- PROBLEM DETAILS: Where the records below show a line containing "Skills (29, 1883)", start copying; end with the line containing "Project 365 - Year 7 (320, 2376)", and copy it too.

+++++

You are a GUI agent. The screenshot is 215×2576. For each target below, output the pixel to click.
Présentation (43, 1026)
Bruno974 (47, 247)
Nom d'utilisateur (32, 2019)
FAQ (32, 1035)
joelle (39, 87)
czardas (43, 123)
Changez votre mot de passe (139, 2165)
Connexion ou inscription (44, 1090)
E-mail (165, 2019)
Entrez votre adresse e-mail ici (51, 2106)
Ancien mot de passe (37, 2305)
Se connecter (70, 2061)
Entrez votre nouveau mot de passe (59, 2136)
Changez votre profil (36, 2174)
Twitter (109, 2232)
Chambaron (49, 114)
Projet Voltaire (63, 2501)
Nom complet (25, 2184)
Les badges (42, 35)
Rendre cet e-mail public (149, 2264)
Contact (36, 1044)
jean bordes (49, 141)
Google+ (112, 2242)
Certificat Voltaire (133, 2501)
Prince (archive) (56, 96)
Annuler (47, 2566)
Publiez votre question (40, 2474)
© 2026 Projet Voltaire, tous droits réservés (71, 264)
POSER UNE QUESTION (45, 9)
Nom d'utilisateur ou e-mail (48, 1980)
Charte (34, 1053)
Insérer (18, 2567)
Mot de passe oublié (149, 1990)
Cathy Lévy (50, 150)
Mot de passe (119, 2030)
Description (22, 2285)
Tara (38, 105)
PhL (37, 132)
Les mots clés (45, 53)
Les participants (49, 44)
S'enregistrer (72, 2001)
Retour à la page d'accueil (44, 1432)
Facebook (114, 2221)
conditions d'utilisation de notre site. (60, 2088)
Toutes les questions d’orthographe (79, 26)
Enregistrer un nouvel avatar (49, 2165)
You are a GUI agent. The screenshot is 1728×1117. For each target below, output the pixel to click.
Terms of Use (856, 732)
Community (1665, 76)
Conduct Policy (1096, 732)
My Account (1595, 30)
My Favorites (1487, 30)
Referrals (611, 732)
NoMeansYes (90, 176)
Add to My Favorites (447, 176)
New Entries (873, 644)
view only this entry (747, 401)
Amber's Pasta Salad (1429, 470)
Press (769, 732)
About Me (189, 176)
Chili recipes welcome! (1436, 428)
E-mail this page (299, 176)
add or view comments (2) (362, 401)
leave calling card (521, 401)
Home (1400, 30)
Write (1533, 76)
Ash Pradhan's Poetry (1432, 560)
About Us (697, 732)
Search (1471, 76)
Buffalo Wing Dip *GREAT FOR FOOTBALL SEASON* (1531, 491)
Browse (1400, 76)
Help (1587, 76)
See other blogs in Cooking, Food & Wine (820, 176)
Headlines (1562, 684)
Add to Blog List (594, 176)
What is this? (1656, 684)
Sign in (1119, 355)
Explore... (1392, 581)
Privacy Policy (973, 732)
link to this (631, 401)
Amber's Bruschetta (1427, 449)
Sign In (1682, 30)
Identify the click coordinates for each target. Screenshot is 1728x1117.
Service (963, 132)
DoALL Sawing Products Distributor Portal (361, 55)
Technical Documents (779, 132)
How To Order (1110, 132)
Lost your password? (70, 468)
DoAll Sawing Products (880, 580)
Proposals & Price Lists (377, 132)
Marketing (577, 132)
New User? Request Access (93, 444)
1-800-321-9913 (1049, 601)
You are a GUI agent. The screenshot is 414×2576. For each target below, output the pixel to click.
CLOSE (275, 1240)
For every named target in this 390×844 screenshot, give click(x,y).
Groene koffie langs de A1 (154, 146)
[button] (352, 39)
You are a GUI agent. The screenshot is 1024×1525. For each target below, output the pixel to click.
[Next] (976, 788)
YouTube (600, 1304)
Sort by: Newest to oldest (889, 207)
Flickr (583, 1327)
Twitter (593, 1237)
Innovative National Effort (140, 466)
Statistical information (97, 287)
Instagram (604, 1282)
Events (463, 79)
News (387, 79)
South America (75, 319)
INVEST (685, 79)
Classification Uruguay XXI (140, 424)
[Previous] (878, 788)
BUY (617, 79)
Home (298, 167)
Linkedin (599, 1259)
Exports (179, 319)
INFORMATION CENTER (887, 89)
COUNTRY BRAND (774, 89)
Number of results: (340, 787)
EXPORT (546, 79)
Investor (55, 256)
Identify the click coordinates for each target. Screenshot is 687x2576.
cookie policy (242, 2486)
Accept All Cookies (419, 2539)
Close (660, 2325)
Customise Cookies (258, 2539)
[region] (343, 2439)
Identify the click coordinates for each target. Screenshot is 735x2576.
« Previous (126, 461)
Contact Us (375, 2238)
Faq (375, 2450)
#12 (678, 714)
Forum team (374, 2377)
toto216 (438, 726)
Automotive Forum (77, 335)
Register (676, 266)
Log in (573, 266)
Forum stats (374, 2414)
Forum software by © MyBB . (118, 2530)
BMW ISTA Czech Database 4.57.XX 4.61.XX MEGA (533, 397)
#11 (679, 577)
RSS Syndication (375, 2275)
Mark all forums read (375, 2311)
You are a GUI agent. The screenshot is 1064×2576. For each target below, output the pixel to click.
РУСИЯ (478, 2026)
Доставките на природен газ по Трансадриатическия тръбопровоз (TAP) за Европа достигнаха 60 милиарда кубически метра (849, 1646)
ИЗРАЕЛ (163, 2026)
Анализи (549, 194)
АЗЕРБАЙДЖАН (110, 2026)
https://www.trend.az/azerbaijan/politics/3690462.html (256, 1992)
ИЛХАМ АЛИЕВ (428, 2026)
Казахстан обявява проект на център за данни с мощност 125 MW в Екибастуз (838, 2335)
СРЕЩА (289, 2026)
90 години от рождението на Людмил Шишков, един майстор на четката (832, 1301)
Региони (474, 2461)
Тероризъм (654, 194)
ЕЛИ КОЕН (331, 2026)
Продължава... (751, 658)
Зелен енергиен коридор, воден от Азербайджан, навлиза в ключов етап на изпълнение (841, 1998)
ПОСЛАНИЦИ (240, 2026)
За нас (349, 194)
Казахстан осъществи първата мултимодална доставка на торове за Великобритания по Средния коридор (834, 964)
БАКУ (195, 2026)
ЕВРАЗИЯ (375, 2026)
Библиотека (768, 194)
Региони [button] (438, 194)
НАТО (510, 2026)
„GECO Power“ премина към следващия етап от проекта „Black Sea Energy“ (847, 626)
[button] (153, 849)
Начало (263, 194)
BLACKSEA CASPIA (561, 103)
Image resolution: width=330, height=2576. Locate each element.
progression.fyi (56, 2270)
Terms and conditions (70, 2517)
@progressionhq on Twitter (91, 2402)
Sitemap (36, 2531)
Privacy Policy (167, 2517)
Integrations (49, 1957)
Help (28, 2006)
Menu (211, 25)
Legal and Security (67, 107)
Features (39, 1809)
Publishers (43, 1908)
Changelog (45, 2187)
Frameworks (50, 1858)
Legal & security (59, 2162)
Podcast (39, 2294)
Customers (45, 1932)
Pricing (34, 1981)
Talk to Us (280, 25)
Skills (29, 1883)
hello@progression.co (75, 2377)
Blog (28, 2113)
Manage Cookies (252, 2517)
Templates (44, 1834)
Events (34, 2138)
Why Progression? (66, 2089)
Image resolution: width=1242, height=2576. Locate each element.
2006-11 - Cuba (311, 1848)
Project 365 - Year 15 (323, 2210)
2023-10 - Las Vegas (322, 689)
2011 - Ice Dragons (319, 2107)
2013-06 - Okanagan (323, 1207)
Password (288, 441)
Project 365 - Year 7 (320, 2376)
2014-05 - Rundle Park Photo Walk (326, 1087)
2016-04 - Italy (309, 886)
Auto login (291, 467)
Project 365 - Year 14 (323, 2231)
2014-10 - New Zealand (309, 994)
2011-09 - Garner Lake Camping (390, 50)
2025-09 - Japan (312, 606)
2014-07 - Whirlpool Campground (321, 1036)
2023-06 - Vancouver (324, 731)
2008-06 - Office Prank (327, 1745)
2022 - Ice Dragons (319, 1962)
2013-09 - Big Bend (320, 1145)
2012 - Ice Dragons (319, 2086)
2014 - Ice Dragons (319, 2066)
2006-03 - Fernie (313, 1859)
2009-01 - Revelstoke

+++++

- RESULT FOR THIS EXERCISE:
Skills (29, 1883)
hello@progression.co (75, 2377)
Blog (28, 2113)
Manage Cookies (252, 2517)
Templates (44, 1834)
Events (34, 2138)
Why Progression? (66, 2089)
Image resolution: width=1242, height=2576. Locate each element.
2006-11 - Cuba (311, 1848)
Project 365 - Year 15 (323, 2210)
2023-10 - Las Vegas (322, 689)
2011 - Ice Dragons (319, 2107)
2013-06 - Okanagan (323, 1207)
Password (288, 441)
Project 365 - Year 7 (320, 2376)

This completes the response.